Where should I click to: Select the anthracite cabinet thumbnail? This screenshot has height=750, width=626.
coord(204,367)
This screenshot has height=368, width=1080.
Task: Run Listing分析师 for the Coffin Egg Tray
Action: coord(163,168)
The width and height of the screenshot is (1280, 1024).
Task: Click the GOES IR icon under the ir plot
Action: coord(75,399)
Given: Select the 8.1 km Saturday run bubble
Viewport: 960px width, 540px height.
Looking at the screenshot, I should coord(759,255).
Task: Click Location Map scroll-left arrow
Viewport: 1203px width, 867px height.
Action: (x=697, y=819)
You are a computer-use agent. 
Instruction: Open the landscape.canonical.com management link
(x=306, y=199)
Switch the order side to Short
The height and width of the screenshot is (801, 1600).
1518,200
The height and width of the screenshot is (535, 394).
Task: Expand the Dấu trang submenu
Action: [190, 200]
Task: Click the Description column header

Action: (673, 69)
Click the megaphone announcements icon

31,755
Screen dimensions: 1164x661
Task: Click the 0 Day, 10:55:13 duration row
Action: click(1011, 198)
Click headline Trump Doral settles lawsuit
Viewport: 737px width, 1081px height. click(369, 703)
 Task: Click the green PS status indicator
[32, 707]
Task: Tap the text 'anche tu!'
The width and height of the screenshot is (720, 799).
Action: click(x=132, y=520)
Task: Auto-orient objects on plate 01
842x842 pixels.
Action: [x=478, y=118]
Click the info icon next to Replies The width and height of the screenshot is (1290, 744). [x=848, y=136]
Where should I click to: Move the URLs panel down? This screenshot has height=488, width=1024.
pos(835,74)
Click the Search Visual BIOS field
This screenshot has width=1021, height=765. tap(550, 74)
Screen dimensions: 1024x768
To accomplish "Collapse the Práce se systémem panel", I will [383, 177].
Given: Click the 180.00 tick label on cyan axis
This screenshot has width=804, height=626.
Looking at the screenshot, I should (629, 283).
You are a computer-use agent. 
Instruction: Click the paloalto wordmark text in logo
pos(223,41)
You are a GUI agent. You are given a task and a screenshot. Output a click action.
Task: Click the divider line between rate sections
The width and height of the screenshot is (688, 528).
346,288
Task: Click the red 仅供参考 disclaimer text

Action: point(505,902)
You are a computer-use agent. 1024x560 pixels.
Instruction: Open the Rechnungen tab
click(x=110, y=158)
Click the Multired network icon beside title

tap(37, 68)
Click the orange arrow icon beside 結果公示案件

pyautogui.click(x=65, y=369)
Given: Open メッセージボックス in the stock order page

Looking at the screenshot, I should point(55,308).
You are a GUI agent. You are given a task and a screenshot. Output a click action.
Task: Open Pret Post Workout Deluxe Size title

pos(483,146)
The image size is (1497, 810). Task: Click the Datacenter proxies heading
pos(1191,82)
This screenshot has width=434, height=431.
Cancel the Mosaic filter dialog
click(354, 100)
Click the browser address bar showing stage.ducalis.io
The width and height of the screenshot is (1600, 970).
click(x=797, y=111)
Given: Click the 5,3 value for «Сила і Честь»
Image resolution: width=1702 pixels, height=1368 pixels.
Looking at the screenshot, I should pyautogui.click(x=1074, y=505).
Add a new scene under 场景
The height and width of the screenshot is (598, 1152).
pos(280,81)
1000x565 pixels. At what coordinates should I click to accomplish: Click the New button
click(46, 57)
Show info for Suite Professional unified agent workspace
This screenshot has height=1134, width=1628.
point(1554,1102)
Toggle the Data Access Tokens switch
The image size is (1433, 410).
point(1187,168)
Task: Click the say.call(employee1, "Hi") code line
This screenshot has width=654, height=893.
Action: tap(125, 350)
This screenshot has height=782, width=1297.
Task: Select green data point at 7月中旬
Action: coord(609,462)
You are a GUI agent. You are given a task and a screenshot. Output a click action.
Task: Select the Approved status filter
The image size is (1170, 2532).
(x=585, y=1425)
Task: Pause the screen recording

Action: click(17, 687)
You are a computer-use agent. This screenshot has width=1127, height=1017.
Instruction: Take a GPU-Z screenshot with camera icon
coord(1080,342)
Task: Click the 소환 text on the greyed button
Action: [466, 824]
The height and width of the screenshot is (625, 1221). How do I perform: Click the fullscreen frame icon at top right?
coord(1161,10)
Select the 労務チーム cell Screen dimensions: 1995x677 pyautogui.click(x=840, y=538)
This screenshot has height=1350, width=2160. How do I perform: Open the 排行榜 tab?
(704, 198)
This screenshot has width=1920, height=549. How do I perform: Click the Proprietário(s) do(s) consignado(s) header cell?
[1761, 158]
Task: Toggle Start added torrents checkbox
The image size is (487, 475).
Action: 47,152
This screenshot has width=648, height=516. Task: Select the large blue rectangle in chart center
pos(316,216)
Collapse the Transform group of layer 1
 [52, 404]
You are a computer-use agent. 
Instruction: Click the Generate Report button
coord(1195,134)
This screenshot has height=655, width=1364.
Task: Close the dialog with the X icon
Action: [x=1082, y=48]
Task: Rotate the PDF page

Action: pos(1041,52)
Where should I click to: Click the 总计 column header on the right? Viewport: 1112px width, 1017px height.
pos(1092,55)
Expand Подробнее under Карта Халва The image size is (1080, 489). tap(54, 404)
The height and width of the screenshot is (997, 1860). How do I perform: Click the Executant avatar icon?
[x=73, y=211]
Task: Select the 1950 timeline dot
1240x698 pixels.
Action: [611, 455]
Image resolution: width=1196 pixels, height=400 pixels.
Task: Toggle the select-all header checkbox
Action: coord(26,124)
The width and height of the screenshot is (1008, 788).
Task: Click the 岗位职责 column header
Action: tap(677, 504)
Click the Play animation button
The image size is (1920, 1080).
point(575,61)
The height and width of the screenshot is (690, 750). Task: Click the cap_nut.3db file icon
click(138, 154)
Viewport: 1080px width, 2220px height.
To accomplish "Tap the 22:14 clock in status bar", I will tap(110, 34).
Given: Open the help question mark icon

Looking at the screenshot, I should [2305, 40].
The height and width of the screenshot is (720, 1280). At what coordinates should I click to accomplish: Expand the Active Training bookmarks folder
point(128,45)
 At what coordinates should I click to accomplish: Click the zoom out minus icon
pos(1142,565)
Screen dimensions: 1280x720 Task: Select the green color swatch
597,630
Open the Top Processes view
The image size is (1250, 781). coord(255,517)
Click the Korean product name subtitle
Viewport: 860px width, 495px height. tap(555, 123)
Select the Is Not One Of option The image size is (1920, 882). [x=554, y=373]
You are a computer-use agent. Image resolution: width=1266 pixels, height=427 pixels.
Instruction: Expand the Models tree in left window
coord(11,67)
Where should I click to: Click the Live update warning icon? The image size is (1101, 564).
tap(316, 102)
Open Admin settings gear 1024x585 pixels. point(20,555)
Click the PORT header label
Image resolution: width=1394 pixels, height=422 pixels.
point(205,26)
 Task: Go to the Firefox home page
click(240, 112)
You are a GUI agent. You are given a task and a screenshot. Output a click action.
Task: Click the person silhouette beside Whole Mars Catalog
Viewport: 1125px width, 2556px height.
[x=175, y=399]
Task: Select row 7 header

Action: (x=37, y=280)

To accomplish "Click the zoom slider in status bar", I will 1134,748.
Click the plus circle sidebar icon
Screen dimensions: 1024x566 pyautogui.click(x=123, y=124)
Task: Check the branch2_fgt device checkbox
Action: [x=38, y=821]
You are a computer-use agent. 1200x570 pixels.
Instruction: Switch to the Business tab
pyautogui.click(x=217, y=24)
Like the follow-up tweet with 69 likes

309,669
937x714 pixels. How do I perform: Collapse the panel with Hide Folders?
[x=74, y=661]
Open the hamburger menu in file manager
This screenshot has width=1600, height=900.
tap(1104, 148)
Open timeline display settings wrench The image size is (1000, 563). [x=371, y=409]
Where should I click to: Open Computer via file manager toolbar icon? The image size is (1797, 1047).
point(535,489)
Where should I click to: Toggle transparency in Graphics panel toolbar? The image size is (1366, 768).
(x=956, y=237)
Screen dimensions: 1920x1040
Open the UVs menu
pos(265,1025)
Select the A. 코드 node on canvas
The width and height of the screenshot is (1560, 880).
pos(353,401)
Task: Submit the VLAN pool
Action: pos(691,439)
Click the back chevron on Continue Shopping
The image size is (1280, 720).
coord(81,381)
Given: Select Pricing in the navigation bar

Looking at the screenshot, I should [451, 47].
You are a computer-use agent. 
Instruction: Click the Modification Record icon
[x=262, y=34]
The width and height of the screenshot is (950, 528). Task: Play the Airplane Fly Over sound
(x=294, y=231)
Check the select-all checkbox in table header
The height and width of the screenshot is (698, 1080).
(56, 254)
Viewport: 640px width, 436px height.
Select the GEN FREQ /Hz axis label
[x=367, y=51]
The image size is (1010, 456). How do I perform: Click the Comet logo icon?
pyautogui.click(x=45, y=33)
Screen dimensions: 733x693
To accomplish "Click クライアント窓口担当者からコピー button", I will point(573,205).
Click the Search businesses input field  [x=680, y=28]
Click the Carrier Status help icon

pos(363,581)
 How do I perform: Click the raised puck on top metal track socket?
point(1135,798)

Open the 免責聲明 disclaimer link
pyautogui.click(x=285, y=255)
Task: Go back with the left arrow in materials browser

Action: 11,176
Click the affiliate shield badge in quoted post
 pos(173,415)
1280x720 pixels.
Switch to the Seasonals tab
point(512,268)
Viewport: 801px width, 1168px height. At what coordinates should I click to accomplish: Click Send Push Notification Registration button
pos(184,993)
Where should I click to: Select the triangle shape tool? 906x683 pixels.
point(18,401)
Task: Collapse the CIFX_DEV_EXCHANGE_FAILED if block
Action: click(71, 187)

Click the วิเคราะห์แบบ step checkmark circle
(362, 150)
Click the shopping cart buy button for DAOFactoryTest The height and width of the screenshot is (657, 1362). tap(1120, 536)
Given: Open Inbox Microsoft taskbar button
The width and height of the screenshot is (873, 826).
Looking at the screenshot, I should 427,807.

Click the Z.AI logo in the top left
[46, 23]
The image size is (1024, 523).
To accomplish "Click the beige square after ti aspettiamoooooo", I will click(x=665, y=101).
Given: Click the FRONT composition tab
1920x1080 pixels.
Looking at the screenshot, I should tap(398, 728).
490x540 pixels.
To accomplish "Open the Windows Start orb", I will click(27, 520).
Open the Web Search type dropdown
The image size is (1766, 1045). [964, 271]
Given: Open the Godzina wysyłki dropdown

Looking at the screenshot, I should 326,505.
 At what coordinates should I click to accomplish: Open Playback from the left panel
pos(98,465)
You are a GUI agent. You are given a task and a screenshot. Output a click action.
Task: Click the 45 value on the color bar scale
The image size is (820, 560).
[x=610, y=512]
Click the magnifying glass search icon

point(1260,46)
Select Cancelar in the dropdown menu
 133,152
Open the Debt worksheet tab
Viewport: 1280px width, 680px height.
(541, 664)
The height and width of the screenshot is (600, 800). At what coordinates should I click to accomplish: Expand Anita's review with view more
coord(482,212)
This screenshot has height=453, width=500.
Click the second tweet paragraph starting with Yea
..............................
## What you have to do:
Return the lines of the listing where the string "value" appears.

## Response:
Given: Click the 5,3 value for «Сила і Честь»
Task: Click the 45 value on the color bar scale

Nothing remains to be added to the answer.